Word and element locating data
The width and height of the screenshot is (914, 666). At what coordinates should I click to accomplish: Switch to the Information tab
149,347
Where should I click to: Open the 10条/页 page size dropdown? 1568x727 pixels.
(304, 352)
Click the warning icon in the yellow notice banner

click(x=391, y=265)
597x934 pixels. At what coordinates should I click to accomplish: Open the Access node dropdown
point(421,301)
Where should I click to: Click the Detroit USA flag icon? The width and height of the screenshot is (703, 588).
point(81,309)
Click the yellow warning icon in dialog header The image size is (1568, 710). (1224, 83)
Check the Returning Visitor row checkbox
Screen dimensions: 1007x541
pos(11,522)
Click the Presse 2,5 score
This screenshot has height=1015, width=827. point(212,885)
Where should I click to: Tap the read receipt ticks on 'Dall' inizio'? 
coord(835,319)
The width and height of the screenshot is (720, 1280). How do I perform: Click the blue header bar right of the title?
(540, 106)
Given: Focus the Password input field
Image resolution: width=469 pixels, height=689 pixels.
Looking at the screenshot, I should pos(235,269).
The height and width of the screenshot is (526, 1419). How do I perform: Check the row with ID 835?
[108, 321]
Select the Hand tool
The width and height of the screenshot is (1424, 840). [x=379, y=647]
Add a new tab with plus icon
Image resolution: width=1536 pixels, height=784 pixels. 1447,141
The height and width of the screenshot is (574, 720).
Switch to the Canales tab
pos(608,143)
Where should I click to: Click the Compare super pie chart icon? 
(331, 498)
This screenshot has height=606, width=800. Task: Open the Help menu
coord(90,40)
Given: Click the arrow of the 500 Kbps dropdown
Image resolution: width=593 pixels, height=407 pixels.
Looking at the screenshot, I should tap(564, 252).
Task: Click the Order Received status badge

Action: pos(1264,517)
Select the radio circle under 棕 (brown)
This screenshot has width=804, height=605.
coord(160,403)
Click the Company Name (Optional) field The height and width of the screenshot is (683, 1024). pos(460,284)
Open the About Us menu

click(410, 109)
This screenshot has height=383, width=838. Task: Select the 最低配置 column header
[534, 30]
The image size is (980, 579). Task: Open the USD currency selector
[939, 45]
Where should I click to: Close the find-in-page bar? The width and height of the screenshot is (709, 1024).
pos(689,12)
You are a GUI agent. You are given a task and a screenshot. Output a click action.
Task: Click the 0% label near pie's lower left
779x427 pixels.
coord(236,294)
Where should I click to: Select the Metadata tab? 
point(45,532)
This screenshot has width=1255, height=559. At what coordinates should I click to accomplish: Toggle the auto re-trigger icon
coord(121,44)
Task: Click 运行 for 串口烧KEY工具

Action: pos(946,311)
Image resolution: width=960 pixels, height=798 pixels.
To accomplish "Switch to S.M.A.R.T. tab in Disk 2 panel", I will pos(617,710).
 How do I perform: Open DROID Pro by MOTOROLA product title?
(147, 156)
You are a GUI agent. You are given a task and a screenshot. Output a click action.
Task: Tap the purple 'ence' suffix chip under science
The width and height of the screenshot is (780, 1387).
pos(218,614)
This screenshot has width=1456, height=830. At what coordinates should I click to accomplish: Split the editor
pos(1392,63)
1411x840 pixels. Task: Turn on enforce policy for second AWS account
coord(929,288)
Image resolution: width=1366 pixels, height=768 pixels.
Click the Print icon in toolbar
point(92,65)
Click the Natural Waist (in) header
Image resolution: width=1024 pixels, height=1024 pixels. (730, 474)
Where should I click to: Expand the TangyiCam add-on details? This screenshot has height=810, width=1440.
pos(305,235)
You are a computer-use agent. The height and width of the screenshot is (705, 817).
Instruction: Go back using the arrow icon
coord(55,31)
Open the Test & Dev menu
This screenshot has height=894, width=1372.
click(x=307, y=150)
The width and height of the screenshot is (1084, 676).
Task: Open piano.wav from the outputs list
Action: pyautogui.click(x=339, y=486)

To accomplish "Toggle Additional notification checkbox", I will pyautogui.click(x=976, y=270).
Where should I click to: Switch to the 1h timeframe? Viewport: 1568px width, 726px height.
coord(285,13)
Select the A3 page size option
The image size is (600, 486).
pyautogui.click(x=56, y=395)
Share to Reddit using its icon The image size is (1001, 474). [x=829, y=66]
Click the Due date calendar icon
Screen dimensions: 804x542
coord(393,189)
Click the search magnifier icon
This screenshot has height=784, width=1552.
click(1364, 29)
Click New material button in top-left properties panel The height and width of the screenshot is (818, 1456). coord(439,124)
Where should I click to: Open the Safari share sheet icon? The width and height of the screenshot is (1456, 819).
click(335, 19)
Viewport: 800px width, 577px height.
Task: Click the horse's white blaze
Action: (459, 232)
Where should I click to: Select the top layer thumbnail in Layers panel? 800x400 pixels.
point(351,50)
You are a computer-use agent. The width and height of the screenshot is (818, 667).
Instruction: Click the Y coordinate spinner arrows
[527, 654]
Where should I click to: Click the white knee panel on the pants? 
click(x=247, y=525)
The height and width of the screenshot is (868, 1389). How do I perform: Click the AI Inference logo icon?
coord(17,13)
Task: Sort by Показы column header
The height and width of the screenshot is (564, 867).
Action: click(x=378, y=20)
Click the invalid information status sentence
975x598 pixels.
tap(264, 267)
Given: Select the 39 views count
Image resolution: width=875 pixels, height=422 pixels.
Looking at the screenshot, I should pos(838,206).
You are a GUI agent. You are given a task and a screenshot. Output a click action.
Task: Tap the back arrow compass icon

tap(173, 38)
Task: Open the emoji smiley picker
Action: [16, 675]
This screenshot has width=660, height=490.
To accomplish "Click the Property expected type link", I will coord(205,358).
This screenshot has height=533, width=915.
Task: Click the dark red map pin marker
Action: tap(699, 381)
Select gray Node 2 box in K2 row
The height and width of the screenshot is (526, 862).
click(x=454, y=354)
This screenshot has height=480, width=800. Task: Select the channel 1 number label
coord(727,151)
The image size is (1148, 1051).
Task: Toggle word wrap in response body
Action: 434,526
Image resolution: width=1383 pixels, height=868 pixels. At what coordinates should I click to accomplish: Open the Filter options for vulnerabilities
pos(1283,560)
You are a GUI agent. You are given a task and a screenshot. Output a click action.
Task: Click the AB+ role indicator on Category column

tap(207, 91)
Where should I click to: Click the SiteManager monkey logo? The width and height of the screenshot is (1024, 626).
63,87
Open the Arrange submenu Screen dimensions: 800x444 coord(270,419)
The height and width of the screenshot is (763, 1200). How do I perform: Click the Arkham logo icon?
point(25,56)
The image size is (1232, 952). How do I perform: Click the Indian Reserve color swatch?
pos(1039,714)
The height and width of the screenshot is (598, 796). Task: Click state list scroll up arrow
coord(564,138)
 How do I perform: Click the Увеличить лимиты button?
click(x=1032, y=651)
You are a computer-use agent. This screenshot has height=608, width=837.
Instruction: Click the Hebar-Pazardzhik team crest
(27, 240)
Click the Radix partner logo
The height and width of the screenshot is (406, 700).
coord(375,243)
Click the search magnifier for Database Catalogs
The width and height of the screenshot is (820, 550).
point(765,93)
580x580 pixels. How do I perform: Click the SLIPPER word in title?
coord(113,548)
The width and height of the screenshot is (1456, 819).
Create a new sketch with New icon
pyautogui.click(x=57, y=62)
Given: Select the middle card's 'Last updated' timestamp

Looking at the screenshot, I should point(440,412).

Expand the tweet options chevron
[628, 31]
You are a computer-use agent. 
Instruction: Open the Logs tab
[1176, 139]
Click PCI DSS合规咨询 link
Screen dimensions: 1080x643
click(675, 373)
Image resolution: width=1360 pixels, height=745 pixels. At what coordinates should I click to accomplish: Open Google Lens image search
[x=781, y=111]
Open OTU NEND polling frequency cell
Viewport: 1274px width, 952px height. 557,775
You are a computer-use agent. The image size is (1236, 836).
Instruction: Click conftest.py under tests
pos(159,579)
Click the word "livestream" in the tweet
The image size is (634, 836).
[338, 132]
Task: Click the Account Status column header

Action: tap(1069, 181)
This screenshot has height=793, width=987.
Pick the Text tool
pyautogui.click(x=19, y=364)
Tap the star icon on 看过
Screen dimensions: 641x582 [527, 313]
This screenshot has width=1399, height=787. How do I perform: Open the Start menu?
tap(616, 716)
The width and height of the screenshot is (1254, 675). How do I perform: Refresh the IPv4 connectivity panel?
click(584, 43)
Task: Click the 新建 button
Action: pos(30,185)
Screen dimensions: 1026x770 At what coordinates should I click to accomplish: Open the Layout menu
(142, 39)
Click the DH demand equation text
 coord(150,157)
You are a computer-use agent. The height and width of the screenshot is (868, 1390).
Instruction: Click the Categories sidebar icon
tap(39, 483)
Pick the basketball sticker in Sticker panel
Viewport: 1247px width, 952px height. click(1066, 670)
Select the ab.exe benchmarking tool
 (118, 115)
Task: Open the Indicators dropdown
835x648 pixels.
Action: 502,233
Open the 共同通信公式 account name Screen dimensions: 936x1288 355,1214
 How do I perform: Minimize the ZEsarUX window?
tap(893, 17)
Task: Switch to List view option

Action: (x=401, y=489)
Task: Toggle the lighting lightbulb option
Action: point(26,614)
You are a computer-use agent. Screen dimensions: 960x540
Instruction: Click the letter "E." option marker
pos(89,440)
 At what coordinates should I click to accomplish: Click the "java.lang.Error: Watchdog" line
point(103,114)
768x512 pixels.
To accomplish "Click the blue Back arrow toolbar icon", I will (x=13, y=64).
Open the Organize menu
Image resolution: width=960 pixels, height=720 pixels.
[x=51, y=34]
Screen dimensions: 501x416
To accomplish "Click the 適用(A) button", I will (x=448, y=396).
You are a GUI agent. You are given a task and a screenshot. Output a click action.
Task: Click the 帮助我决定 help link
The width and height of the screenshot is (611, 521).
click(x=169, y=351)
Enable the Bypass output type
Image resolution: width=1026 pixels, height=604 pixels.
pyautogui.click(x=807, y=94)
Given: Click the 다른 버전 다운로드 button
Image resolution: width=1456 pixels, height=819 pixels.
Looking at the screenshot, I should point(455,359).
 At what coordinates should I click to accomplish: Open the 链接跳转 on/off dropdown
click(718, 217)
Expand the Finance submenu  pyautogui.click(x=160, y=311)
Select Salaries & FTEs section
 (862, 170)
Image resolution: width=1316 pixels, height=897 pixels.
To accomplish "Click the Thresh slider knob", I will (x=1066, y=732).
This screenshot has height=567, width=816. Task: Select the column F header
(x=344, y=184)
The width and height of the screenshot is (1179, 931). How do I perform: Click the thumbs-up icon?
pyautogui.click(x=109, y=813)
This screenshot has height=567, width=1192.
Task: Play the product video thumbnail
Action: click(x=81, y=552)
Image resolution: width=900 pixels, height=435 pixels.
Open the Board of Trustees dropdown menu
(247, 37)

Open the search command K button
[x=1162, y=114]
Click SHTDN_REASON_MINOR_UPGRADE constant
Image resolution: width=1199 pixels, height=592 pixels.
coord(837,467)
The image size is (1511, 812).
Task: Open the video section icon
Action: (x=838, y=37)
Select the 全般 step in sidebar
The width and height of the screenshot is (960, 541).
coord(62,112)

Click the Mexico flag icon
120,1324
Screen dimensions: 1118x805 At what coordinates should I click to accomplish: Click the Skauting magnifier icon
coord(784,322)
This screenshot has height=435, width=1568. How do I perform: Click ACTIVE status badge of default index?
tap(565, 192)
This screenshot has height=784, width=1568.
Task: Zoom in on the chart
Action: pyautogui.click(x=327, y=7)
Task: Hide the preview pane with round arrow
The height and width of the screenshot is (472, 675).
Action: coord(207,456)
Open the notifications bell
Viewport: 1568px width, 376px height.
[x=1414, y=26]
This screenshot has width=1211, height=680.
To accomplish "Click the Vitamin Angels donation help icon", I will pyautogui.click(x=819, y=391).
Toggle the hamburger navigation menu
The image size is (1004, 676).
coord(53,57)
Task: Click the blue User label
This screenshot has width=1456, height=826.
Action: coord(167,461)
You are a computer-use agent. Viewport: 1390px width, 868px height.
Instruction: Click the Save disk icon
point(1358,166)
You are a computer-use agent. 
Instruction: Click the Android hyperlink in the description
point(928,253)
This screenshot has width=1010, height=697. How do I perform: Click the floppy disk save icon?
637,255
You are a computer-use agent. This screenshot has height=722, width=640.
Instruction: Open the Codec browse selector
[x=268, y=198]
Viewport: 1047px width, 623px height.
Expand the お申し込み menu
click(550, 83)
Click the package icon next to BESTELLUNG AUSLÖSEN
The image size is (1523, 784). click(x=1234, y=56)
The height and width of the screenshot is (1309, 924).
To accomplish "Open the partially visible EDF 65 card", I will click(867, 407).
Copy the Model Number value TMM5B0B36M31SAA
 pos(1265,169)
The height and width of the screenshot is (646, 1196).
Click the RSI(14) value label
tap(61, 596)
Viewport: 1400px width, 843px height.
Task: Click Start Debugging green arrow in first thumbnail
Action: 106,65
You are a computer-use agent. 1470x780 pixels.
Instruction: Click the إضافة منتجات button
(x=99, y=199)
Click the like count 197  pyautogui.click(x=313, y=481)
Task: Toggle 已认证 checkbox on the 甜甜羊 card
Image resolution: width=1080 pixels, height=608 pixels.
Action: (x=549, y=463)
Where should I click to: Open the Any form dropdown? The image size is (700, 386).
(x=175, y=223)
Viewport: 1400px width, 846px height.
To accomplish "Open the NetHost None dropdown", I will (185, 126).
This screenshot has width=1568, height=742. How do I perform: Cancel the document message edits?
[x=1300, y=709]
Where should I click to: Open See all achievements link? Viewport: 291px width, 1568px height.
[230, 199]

Your objective: Please collect every line of the rows above that contains the word "sidebar".

Output:
Instruction: Click the Categories sidebar icon
Select the 全般 step in sidebar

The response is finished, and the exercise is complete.